A review by gulshanbatra
The World Doesn't Work That Way, But It Could, Volume 1: Stories by Yxta Maya Murray

3.0

This collection of short stories is as current and relevant as it can get, short of reading the news (!).

The author does a fine job of bringing out the circumstances that the current political and socioeconomic situation is making everyone go through. The writing is at a clipped pace, the narrative fairly fast though not quite smooth. The ideas covered are wide ranging.

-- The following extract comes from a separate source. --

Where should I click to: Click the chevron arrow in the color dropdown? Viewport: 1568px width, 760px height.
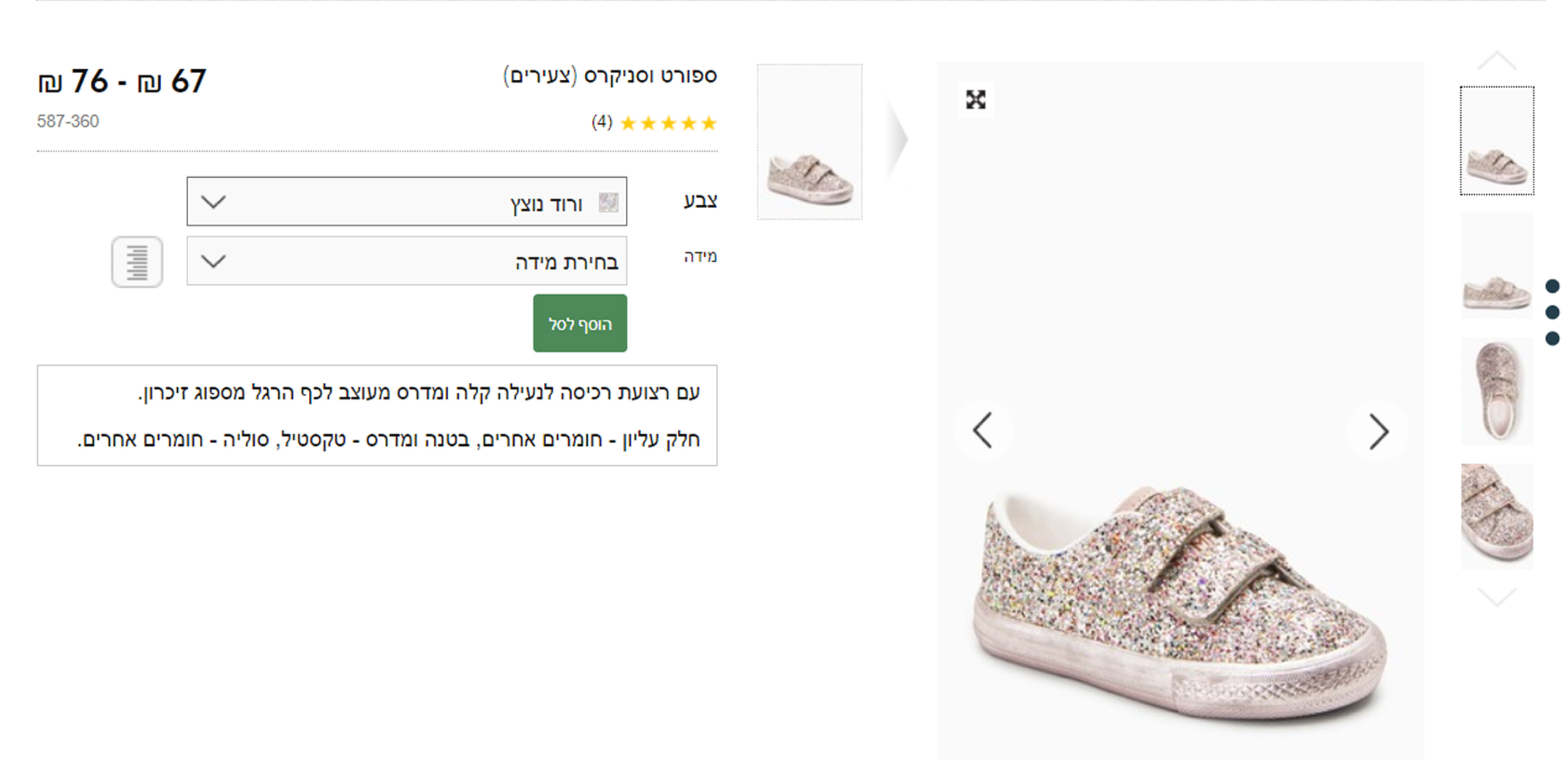[x=213, y=201]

That last part is primarily where I felt the book fell short. In trying to cover such a wide variety of situations, each story is reduced to about as much content as a news blurb, literally torn from the headlines! While that makes for some white-knuckle reading (not for the thrill, but for the anger and frustration), it also makes for some really dissatisfying reading. All this has been reported ad nauseam by the mainstream - and fringe (!) - media, and literally everyone around the world is aware of the transgressions the current US administration is accused of. While many of those may be true and all that, reading them in fiction form should have provided an opportunity for personalizing and adding some nuances to the situation. As readers, we could have identified with the characters more and easier. While there are obvious attempts at personalizing the events, and the repeated use of the first person to narrate the stories does add a sense of personalization and urgency, what is lacks is - something new. A new perspective, a new voice, a new fact (or factoid!) or even a new (more malicious or "out-there") situation.

Reading these stories kept taking me back to all the analyses articles I'd read in the Times, the TIME, the Post, the Journal, the Vox, the Yorker, the Jones, the Atlantic... Other than fictionalizing all those narratives, and adding names to the mix, while overtly referencing to - and in fact, inserting - facts into the pages, there is precious little I could find new with the book.

However, having said that, I must warn the book is not a pleasant read, and it makes for a very difficult reading session, for the almost sheer barbaric honesty with which the author sometimes chooses to expose her truths.

While it is heartening to read what the stories reveal about us as a Nation and as a people, anyone who has been following the media s***storm these past three years would have read them already in the headlines and opinion pages and Editorials.

Thanks to NetGalley and Univ. of Nevada Press for an ARC to provide my honest opinion.